Aynur Doğan  (born 1 March 1975) is a contemporary Kurdish singer and musician from Turkey.

Career 
Aynur Doğan was born in Çemişgezek, a small mountain town in Tunceli Province in Turkey and fled to İstanbul in 1992. She studied saz and türkü singing in an influential music school in Istanbul, the Arif Sağ Müsik. In 2004 she released the album Keçe Kurdan on Kalan Müzik label. Keçe Kurdan was banned in 2005 due to the fact that two words in the song, Keçe (Girl) and Ceng (battle), according to a court in Diyarbakır, would encourage women to leave their partners, go to the mountains and hence the words promote division. The following year the ban was lifted. In 2005 she had a small role as herself in the movie Gönul Yarası. In 2012, following repeated threats by right-wing and anti-Kurdish militants, she relocated to Amsterdam, Netherlands.     

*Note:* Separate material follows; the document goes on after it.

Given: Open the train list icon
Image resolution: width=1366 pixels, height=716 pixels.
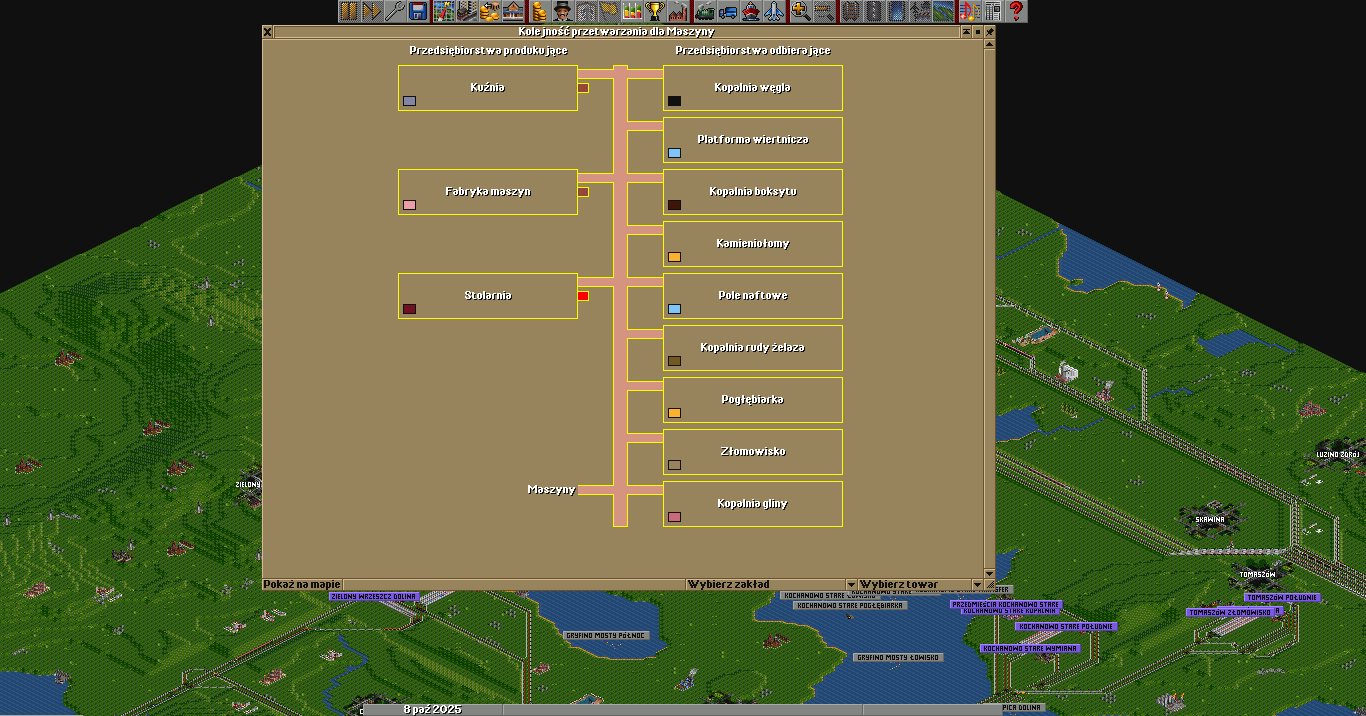Looking at the screenshot, I should pyautogui.click(x=704, y=11).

Aynur is a vocal artist who specializes in infusing traditional Kurdish folk music with a contemporary sensibility influenced by Western music. Her stunning vocal style and success in the music world has allowed her to become a prominent representative of Kurdish people in Turkey and throughout the world. She has taken the wealth of Kurdish oral tradition to the international stage that many of them at least 300 years old. Aynur has collaborated with numerous musicians, including Yo-Yo Ma and the Silk Road Ensemble, Kayhan Kalhor, Javier Limón, Kinan Azmeh, Nederland Blazers Ensemble and NDR Bigband and many more. Meanwhile, she appeared in Fatih Akın's documentary film Crossing the Bridge: The Sound of Istanbul as a singer and was also part of the documentary film about Yo-Yo Ma and the Silk Road Ensemble named "The music of Strangers" directed by Morgan Neville in 2015.

Awards And Recognition 
In 2017, Aynur received the Master of Mediterranean Music Award in the category of “Mediterranean Women in Action” from the Berklee Mediterranean Music Institute. This award recognized Aynur's efforts to preserve and reinterpret Kurdish folk music, which has transformed her into an influential role model for other women artists on the Mediterranean music scene who are seeking to share their voices. In August 2021 she was granted the Womex award for her resilience to perform in an environment in which she both as a Kurd and an Alevi has often been discriminated.   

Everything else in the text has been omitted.